Não se pode analisar a Olimpíada pela participação brasileira que trouxe um recorde de medalhas, mas deixou o gosto amargo no futebol e no vôlei masculino.

Cabe agora celebrar os nossos heróis e pensar em 2016 como uma grande chance do Brasil se afirmar como país-sede e nas competições.

Precisamos criar um grande movimento de esportes olímpicos e um trabalho de base sem precedentes.

A contratação de técnicos estrangeiros e treinamento de atletas no exterior seriam um bom caminho e o incentivo ao esporte nas escolas e universidades é fundamental.

Antes o nosso país tinha os jogos universitários, BH, por exemplo, a FUME e hoje o boteco substituiu a competição, junto aos estudantes (com exceções, é claro).


As competições sul-americanas não estão representando muito e até os jogos Pan-Americanos apresentam resultados pífios em comparação com os números da Olimpíada.
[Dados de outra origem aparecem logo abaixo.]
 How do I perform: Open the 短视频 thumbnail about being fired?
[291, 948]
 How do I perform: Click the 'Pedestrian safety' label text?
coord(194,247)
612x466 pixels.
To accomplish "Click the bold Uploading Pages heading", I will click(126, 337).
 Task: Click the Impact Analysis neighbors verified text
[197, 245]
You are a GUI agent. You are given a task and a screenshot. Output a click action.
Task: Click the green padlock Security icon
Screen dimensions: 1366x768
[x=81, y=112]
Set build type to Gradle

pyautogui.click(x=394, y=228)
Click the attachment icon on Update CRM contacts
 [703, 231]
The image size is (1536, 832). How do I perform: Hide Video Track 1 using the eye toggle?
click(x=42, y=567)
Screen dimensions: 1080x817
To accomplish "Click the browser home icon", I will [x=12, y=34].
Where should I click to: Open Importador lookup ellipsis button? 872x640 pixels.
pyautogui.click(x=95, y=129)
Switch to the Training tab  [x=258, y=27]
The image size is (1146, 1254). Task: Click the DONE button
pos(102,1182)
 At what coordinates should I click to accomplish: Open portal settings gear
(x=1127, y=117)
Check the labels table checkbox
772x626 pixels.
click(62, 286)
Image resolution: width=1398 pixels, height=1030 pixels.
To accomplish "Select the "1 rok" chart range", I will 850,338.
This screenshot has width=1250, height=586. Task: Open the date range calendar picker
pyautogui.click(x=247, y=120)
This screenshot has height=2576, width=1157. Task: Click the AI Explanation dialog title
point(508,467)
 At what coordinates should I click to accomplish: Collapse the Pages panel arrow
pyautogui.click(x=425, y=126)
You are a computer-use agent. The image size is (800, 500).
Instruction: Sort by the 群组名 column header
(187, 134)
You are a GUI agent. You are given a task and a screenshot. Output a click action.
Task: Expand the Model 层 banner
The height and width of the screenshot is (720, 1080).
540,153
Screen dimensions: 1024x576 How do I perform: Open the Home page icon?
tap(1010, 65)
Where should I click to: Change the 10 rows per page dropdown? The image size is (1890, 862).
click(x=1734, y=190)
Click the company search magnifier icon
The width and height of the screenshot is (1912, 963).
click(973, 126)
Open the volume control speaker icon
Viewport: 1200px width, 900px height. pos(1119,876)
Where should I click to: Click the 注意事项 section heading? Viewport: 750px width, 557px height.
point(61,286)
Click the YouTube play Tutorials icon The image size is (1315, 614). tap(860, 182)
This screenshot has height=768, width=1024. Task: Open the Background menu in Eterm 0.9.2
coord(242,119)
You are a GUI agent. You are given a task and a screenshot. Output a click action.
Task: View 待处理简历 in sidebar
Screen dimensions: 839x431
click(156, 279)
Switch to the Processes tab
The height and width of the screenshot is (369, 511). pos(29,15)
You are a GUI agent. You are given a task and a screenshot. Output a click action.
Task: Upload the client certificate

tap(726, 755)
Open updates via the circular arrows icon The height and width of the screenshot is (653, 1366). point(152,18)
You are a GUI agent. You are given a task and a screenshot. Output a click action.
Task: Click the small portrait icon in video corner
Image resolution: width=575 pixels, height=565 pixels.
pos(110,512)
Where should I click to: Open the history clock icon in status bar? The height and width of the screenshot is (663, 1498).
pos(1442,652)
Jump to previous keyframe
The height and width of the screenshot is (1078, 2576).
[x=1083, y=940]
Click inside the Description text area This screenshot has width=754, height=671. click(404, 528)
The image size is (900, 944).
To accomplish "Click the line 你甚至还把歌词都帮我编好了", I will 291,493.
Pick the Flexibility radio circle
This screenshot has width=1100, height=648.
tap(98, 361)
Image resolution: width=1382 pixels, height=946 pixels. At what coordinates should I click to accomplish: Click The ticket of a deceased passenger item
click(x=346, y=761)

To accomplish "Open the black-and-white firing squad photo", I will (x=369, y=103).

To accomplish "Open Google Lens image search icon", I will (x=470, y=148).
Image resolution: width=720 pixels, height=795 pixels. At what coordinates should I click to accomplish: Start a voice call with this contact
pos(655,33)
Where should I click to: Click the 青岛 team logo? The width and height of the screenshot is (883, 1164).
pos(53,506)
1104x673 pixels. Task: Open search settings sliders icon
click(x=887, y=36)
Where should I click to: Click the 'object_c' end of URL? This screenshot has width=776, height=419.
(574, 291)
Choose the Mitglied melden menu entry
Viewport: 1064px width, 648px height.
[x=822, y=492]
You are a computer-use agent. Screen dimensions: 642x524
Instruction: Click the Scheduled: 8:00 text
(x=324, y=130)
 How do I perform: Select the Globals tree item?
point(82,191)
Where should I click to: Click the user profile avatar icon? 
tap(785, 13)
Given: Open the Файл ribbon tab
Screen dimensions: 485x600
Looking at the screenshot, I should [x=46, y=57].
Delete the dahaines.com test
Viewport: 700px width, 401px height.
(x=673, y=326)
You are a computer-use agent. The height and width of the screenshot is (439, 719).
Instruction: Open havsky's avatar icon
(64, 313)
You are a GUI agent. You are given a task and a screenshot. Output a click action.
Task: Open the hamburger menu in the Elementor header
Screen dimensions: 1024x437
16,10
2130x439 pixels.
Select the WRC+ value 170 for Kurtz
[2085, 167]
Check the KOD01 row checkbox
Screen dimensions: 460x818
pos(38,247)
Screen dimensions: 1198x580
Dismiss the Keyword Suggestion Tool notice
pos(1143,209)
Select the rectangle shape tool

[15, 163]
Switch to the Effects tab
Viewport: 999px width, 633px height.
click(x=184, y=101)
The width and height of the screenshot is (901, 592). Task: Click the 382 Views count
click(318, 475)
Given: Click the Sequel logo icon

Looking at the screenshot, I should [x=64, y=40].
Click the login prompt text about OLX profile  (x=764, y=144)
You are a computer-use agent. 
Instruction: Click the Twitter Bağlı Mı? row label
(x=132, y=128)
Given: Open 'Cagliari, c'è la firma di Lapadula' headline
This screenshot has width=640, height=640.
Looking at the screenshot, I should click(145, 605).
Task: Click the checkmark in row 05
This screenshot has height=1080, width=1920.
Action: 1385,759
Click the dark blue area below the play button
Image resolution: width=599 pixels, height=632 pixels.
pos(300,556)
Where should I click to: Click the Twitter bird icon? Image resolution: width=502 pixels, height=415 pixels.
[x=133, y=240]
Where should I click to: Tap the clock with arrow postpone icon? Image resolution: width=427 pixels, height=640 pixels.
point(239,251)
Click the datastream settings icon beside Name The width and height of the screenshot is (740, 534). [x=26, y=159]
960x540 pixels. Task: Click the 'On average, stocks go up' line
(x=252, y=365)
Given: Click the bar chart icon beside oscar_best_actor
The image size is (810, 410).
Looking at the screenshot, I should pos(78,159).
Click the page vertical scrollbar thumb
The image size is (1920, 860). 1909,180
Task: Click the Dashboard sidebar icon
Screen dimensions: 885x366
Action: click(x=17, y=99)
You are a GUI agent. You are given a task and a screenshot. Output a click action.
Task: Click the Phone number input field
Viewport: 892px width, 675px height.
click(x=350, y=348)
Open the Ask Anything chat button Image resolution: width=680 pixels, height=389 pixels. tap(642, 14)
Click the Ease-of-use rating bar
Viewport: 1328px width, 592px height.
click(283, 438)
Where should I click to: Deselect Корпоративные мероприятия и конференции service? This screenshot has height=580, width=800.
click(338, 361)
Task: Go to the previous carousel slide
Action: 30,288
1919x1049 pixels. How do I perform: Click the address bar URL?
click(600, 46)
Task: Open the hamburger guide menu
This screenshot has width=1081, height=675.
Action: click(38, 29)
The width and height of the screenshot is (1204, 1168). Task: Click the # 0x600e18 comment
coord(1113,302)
O que antes faltava agora está até sobrando. Houve dinheiro de patrocínios prá todo lado. O vôlei, o basquete, o futebol já são profissionais há bom tempo e só o Governo Federal investiu cerca de 2 bilhões de reais em suporte.

Vejo na TV um espaço enorme para Fórmula 1, onde continuamos com a obsessão de que a cada temporada vai surgir um Ayrton Senna. Até parente dele está entrando nesta paranoia. Se não estivesse na Globo a Fórmula 1 daria no máximo 2 pontos em qualquer outro canal.

O trabalho olímpico além de investimentos exige paciência, mas somos um país de 200 milhões de habitantes que não pode ficar atrás de Cuba, Nova Zelândia, Irã e Coréia do Norte e Cazaquistão, no quadro de medalhas.

Na nossa folhinha 2016 deveria começar amanhã.